December ABC Seminar: Miriam Adler, PhD – Hebrew University

Fibrosis is a pathology of excessive scarring which causes morbidity and mortality worldwide. Fibrosis is a complex process involving thousands of factors, therefore, to better understand fibrosis and develop new therapeutic approaches, it is necessary to simplify and clarify the underlying concepts. In this talk, I will introduce a mathematical model we recently developed for a cell circuit between myofibroblasts and macrophages – the two cell types that produce and remodel the scar. The mathematical framework predicts two types of fibrosis – hot fibrosis with abundant macrophages and myofibroblasts, and cold fibrosis dominated by myofibroblasts alone. Moreover, we use the model to predict that the autocrine signal for myofibroblast division is a potential therapeutic target to reduce fibrosis. Finally, I will discuss how we use myocardial infarction (MI), a widely studied in-vivo injury model for cardiac fibrosis, to test these theoretical concepts and intervention strategies experimentally.

Speaker: Miriam Adler, PhD
Speaker Affiliation: Alexander Silberman Institute of Life Sciences and the Faculty of Medicine, Hebrew University of Jerusalem
Speaker Position: Senior Lecturer

Date: Monday  December 18, 2023
Time:  10:00am-11:00am ET **New Time**
Zoom: https://partners.zoom.us/j/82163676866
Meeting ID: 821 6367 6866
Hosted by: Utkarsh Sharma, PhD, Gibson Lab

Research Links: https://adlermiri.wixsite.com/mysite
Google Scholar

Miri Adler completed a BSc in Physics at the Technion and obtained an MSc and a PhD in Physics at the Weizmann Institute with Prof. Uri Alon, studying design principles of biological circuits. In her postdoctoral research working jointly with Prof.
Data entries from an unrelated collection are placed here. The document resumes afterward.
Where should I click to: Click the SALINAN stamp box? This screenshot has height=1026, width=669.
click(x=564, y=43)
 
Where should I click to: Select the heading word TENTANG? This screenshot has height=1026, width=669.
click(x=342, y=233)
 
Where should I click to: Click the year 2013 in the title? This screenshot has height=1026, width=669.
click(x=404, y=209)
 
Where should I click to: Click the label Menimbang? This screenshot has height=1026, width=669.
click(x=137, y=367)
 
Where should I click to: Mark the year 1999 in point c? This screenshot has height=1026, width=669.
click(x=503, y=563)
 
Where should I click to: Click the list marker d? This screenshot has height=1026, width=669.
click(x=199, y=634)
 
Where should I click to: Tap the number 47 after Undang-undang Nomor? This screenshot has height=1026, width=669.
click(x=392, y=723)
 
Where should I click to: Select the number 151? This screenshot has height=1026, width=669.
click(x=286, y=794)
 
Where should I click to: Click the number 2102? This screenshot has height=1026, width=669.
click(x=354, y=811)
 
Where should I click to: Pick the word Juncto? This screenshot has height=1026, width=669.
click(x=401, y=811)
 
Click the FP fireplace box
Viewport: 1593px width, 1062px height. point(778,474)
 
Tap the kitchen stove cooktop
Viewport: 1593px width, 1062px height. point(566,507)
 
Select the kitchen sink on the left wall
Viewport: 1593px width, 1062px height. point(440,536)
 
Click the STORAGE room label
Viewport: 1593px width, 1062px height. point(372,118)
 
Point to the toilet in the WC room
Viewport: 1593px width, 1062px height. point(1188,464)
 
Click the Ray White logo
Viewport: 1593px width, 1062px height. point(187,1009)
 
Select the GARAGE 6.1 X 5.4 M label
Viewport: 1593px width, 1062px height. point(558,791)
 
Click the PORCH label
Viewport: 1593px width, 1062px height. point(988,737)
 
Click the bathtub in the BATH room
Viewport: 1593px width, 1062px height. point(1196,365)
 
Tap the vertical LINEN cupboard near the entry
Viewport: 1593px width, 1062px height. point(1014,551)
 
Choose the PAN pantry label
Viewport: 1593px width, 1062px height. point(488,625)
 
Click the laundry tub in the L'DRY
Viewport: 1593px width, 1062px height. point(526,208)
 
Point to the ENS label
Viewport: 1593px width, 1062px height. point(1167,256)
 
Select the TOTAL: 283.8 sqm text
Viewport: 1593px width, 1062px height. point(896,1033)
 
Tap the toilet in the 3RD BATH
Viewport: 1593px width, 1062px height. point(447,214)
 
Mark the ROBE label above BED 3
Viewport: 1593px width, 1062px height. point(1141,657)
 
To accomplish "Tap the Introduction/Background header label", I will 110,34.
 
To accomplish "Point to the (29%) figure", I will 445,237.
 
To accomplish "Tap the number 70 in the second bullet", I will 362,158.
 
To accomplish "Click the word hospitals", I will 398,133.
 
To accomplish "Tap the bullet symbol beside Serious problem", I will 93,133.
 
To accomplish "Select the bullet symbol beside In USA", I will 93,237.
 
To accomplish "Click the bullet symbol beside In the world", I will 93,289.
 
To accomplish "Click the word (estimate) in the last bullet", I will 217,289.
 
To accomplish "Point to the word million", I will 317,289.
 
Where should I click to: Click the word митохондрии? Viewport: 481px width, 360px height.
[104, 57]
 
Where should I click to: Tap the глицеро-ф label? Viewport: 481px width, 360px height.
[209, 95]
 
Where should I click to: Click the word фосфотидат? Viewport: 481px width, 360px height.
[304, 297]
Ruslan Medzhitov at Yale University and Prof. Aviv Regev at the Broad Institute of MIT and Harvard, Miri developed theoretical frameworks to uncover universal principles of the collective behavior of cells at the tissue level. Miri received a Fulbright scholarship, EMBO postdoctoral scholarship, Zuckerman STEM leadership program fellowship, and the Israel National Postdoctoral Award Program for Advancing Women in Science. Currently she is an associate research scientist at the Tananbaum Center for Theoretical and Analytical Human Biology at Yale University. As of December, she will be a senior lecturer at the Alexander Silberman Institute of Life Sciences and the Faculty of Medicine at the Hebrew University of Jerusalem.